In order to define Restorative justice in contemporary justice, a deeper analysis must be placed on the net-widening effects of penal populism and the labelling implications these processes have upon young people. Modern justice has delved deeper in to what was once regarded as areas of civil society in a bid to prevent crime before it has taken place. Consequently, Youth Justice has found itself the target of policies aimed at early intervention, ideologically presuming that if the system can identify risk factors which lead to crime, then it is possible to intervene on that path of criminality. However, Hazel Kemshall points out that there has been a problematisation of marginalised and excluded communities which has ‘resulted in a blurring of social policy and crime policy in which social problems are re-framed as crime problems’ (Kemshall, 2007). A merging together of an actuarial justice, which seeks to analyse future risks, whilst coinciding it with a communiatarian style justice has sought to combat the negative effects of formal justice. However, it has only served to create new areas of civility to label as ‘criminal’. This paper addresses the issues that surround the inescapabilty of ‘actuarial’ justice and its effects on minor youth deviance, and examines whether early interventions do little more than propel youths deeper into the entanglement of our justice system.

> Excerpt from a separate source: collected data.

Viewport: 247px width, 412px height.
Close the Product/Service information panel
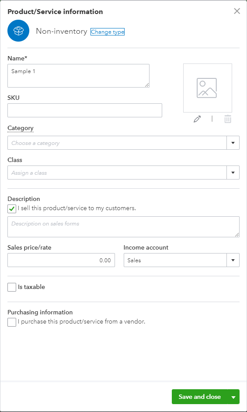[237, 11]
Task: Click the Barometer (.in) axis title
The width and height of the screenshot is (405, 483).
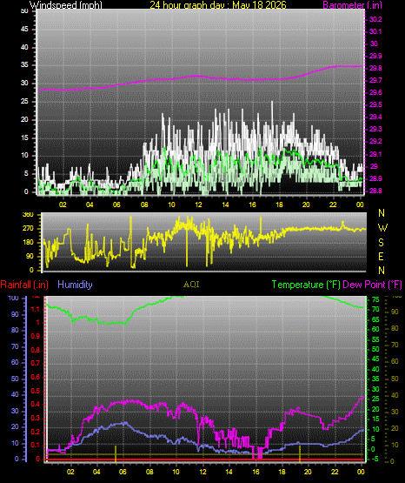Action: 352,5
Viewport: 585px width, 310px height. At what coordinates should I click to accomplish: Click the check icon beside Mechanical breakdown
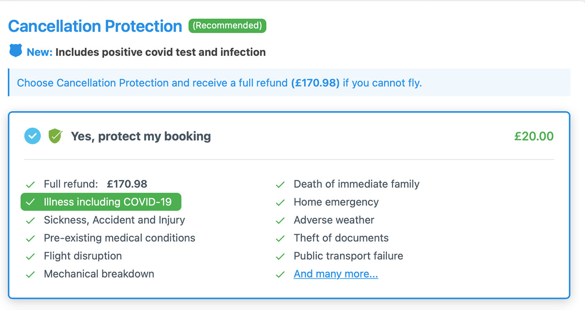pos(30,274)
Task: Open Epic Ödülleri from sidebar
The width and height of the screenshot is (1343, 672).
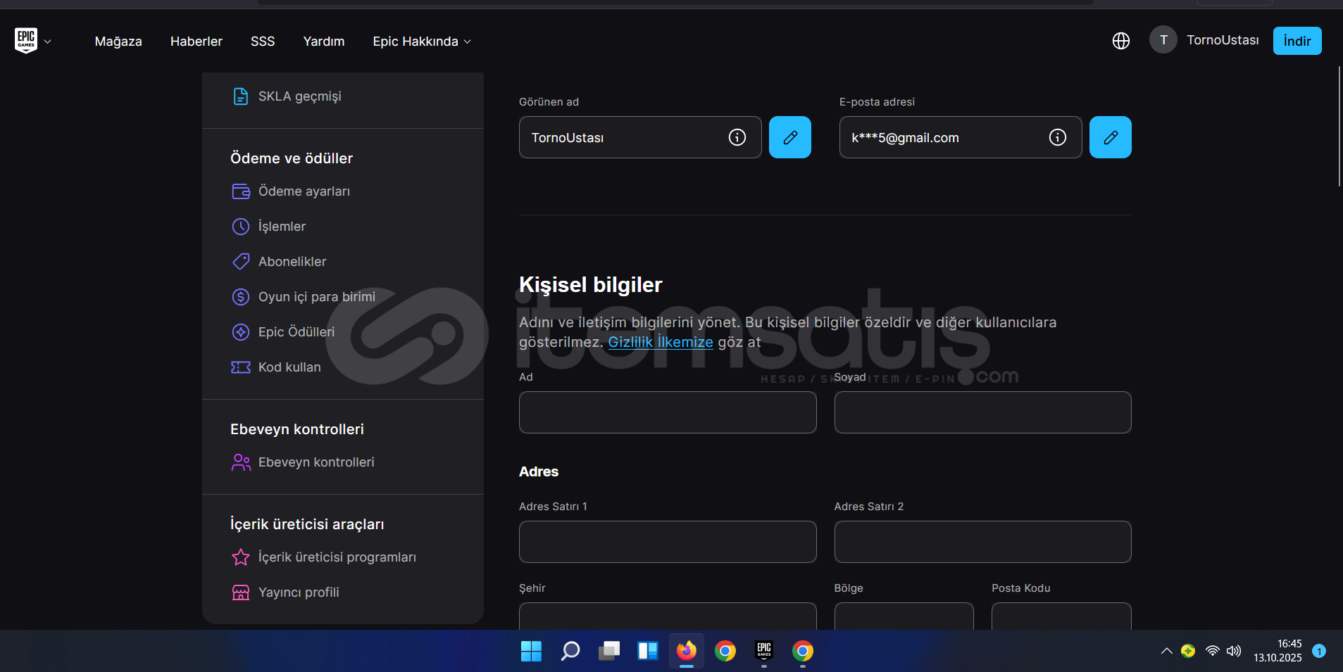Action: (296, 332)
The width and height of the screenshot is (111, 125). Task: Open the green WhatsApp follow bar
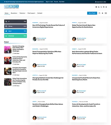click(x=16, y=36)
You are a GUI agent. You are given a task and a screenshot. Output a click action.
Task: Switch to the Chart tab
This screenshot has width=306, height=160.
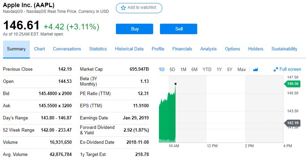(x=39, y=49)
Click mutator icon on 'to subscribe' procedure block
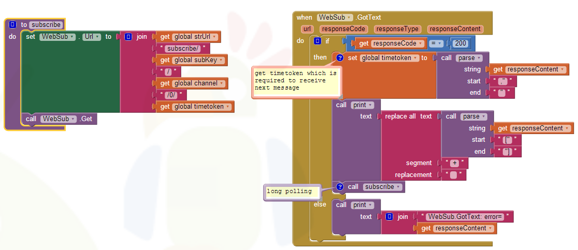Image resolution: width=578 pixels, height=250 pixels. 13,24
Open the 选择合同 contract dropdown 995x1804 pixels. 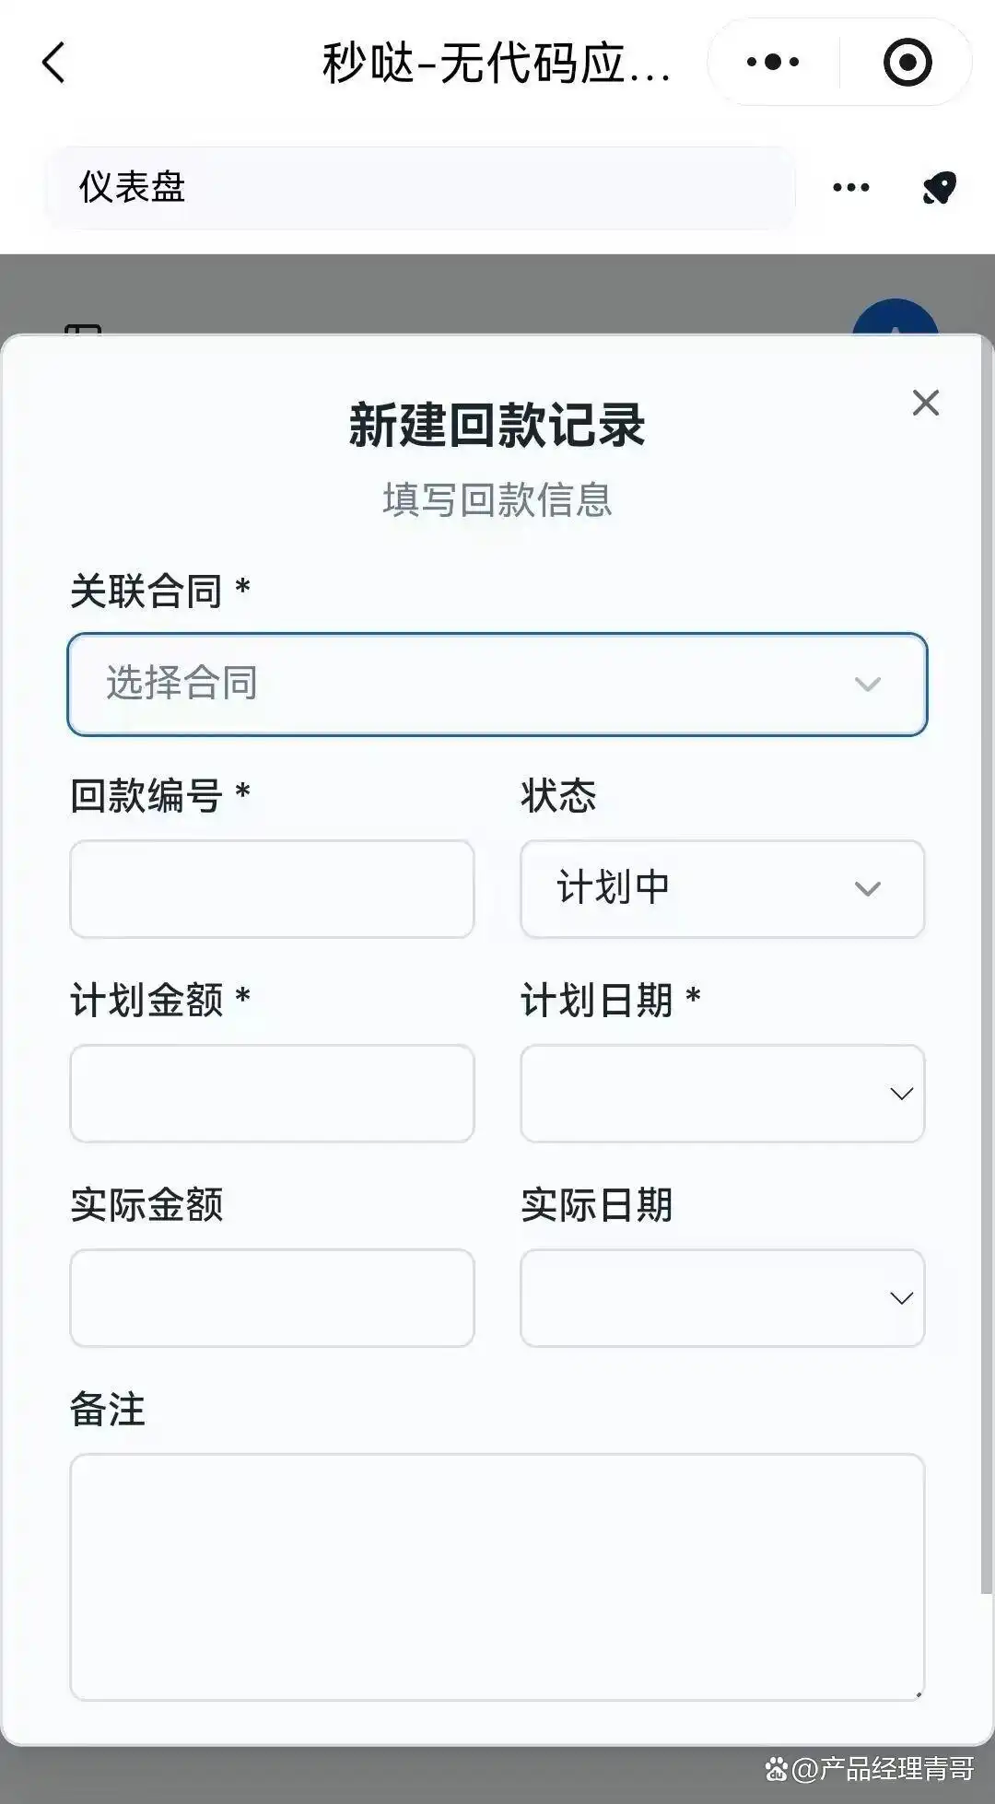498,685
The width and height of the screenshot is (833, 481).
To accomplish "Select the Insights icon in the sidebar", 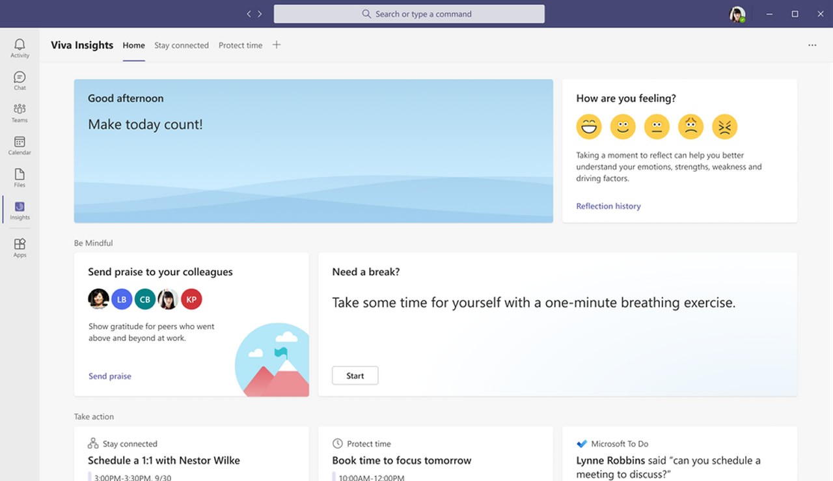I will click(20, 210).
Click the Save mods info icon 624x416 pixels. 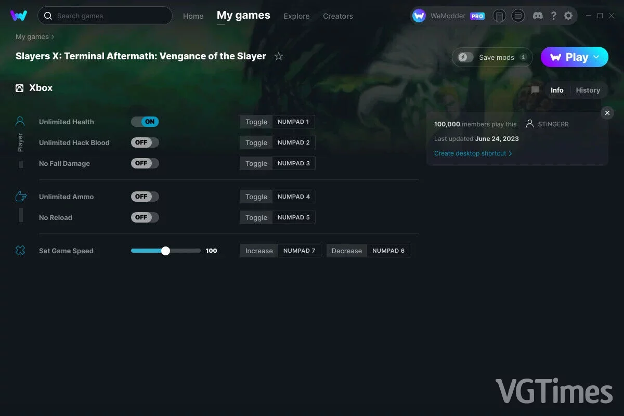point(523,57)
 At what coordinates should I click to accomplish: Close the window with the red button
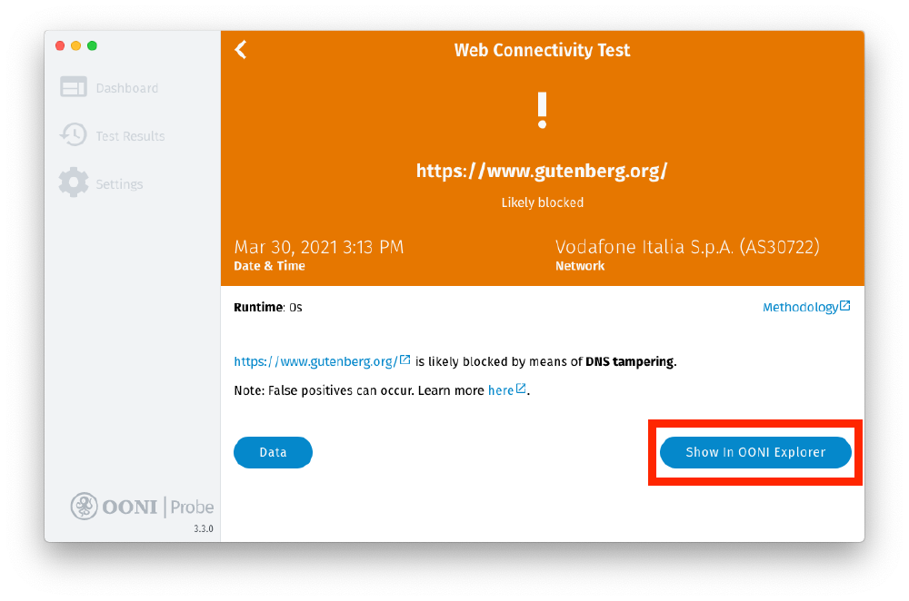(60, 46)
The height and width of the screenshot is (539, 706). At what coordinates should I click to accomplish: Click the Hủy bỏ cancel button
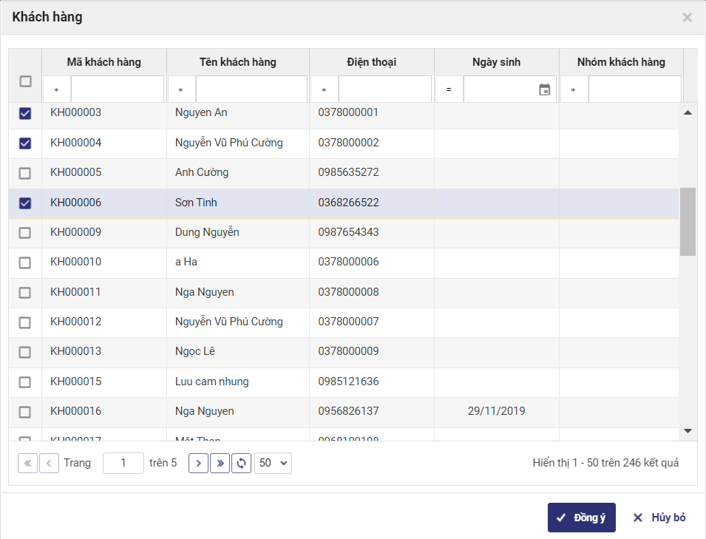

Whilst modern social policy follows a ‘what work’s’ philosophy, Ray Pawson (2006), suggests we must first ask what ‘what work’s?’ actually means, ‘how do social programmes bring about their effects? How do interventions intervene? What is the nature of causality in the world of policies and programmes?’ (Pawson, 2006: 20). Thus, we must ask what role does actuarialist justice play in justice, and what are its effects? How does Restorative Justice intervene on the burgeoning criminal career? And importantly, what effects do formal; justice institutions, such as the police, have on informal justice procedures? This paper seeks to address these questions to shed light on the true effectivity and purpose of early intervention justice.
About the Speaker
Adam Scott is a Graduate Teaching Assistant based within the Law school at Liverpool John Moores University; he is within his first year of Ph.D study. Adam’s primary area of interest lies within Youth Justice, with a focus on the relationship that exists between net-widening, labelling and a ‘risk’ led justice system, and how these concepts impact upon recidivism. Adam gained his keen interest for Youth Justice after gaining real world practitioner experience working with Wakefield’s Youth Offending Team in the UK. Adam is currently conducting a programme evaluation for Liverpool Youth Offending Team.